Recently, I have been in
conversations with academics and professionals about the effectiveness of
offender reintegration programmes, risk management and public protection. There
seems to be an idea that “risk management” is an evil concept and a by-line for
punitive state control, which is worrying. A notion that public protection
means a dictatorial system, with no flexibility, originality and a preserved
need for rhetoric as well as justification – which is also concerning. The most
disturbing though, which I have heard
from professionals on both sides of the Atlantic, is the notion that
reintegration is returning offenders to communities for them to get kept separate
from said communities and not being allowed to interact with them because of
risk management and public protection concerns. Which creates a perfect storm;
for a lack of integration, support and partnership working can result in an
increased likelihood of re-offending. The question that I have been pondering
is whether we have become jaded by the system and that we cannot see the
interrelated beneficial outcomes of these terms?
The big debate is
reintegration versus integration. I think that these are two different things
that often get confounded. The idea behind reintegration is to return someone
to the same point in a situation that they were at before they were removed
from that situation; but that is not what we want with offenders or sex
offenders. We want to return them to society to a new, improved more adaptive
situation. We do not want them falling into old habits, bad ways or being more
likely to reoffend. We want them to develop good relationships, new
relationships and positive social capital. Therefore, it’s not really reintegration
as much as integration. It’s integration informed by treatment, risk
management, social support and adaptive thinking. This is important because
this perspective means that sex offender integration is a group activity involving the criminal justice
system, the offender and the community; it is not simply “review, release and
go,” instead it's more “review, release and support.”
Successfully
integrating offenders into communities means that risk management is important,
as it’s a proactive and forward-looking endeavour rather than a reactive and
negative one. Risk management is not, and should not be, a one-size-fits-all
model. Different individuals pose different risks and need different responses;
additionally, over time, the same individual's risk can change and therefore so
too will their risk management needs. Risk is fluid and, therefore, so should
be risk management! However, there is a view that risk management is fixed,
bureaucratic, autocratic and unchanging. If our role is to integrate ex-offenders,
especially sex offenders, with all the labels that they bring with them, we
have to change this view of risk management.

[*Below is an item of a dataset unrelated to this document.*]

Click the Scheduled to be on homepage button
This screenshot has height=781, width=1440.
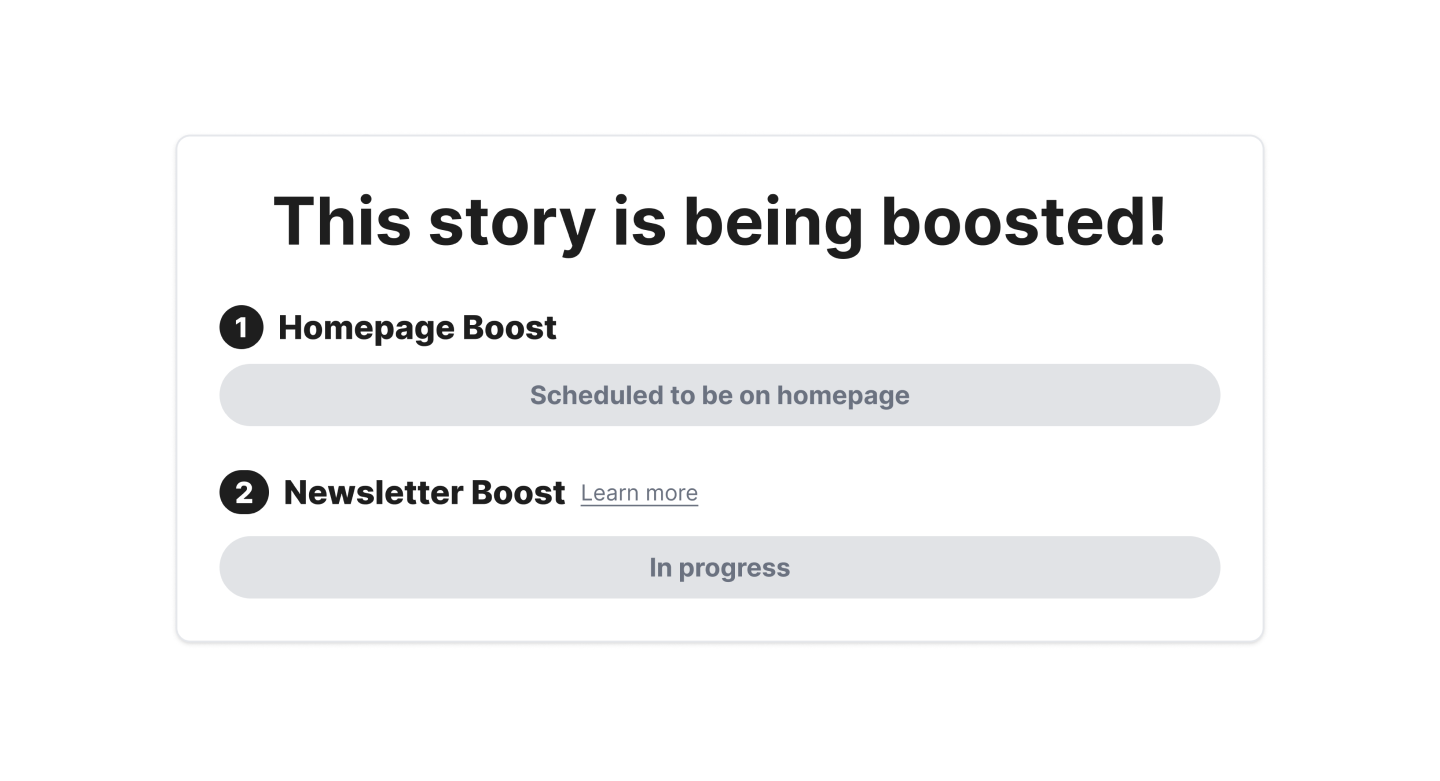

We need risk management to work on an individual level so that offenders
can get the best from the system and increase their likelihood of returning to
the community and living offence free.
Both offender
integration and positive risk management tie in with ideas of public
protection. Generally when we talk of public protection in respect to sex
offenders we are talking about proactive policing, social work, and probation;
we are talking about how the system can limit the freedom of known offenders to
protect the public from victimisation. Again, this form of public protection is
not necessarily a bad thing in regard to certain offenders, but it cannot be a
blanket approach, it needs to be a more individually driven approach that takes
into account the individual offender. As risk management can be proactive in
helping sex offenders integrate into communities post release, so too can
public protection strategies, especially those that involve the community,
multi-agency working and reflect the notion that people can change.
We have to reconsider
the interrelationship between integration, risk management and public
protection; they are not separate (but interrelated). They are not always
negative (they can be, but they can be positive too). They can give us freedom
to help offenders re-entering communities in a productive, individualistic way
(so move away from one-size-fits-all models to more individualistic ones). If
we as the people who work with these terms, concepts, guides, and frameworks on
a daily basis see them as negative, undermining and problematic, imagine the
impact that this has on the offender that has to live by them; therefore it
would be worthwhile to reconsider how, why and in what way we use them.